Showing posts with label love and hate. Show all posts
Showing posts with label love and hate. Show all posts

Thursday, September 15, 2011

I Cannot Hate Them In Return

A selection from a letter by Augustus Toplady to John Ryland, Jr. Toplady addressed the conflict he had with those of "Wesley's party," that is, the Arminians. He was greatly despised for his defense of Calvinism but sought to love those who differed with him, though he himself could be very sharp in disputation. The letter was written April 30, 1773.

The envy, malice, and fury of Wesley's party, are inconceivable. But, as violently as they hate me, I dare not, I cannot hate them in return. I have not so learned Christ.—They have my prayers and my best wishes, for their present and eternal salvation, But their errors have my opposition also: and this is the irremissible sin, which those red-hot bigots know not how to forgive.

The Works of Augustus Toplady, volume 6, London, reprint, p. 173.

Monday, January 3, 2011

Love Has Replaced Hate

A letter by a surviving World War II Prisoner of War of the Japanese, Louis Zamperini, to Mutsuhiro Watanabe, one of the worst guards in any POW Camp, who had a particular vendetta against him. Zamperini was an Olympic runner before the war, so was well-known and famous. He was bombardier of a B-24 in the Pacific during the war. After his plane went down, he and the pilot survived over 40 days in a raft only to be picked up by the Japanese and was thus interred as prisoner. 37% of POW's in Japan did not survive and many of the men that did were scarred physically and emotionally for the rest of their lives. Such was the case of Zamperini until he found Christ. Conversion took away his nightmares, cured him of alcoholism, and enabled him to love his former enemies, even the guard that mistreated him so badly. Zamperini returned to Japan in 1998 to carry the Olympic torch. He hoped to visit Watanabe, "the Bird," so he could tell him about Christ, but his overture was refused. This letter was sent instead.

To Mutsuhiro Watanabe,

As a result of my prisoner war experience under your unwarranted and unreasonable punishment, my post-war life became a nightmare. It was not so much due to the pain and suffering as it was the tension of stress and humiliation that caused me to hate with a vengeance.

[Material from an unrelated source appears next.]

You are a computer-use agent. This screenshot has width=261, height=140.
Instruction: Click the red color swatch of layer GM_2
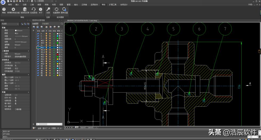[x=58, y=54]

Under your discipline, my rights, not only as a prisoner of war but also as a human being, were stripped from me. It was a struggle to maintain enough dignity and hope to live until the war's end.

The post-war nightmares caused my life to crumble, but thanks to a confrontation with God through the evangelist Billy Graham, I committed my life to Christ. Love has replaced the hate I had for you. Christ said, "Forgive your enemies and pray for them."

As you probably know, I returned to Japan in 1952 and was graciously allowed to address all the Japanese war criminals at Sugamo Prison… I asked then about you, and was told that you probably had committed Hara Kiri, which I was sad to hear. At that moment, like the others, I also forgave you and now would hope that you would also become a Christian.

Louis Zamperini

Unbroken: A World War II Story of Survival, Resilience, and Redemption, by Laura Hillenbrand, Random House, 2010, pp. 396-97.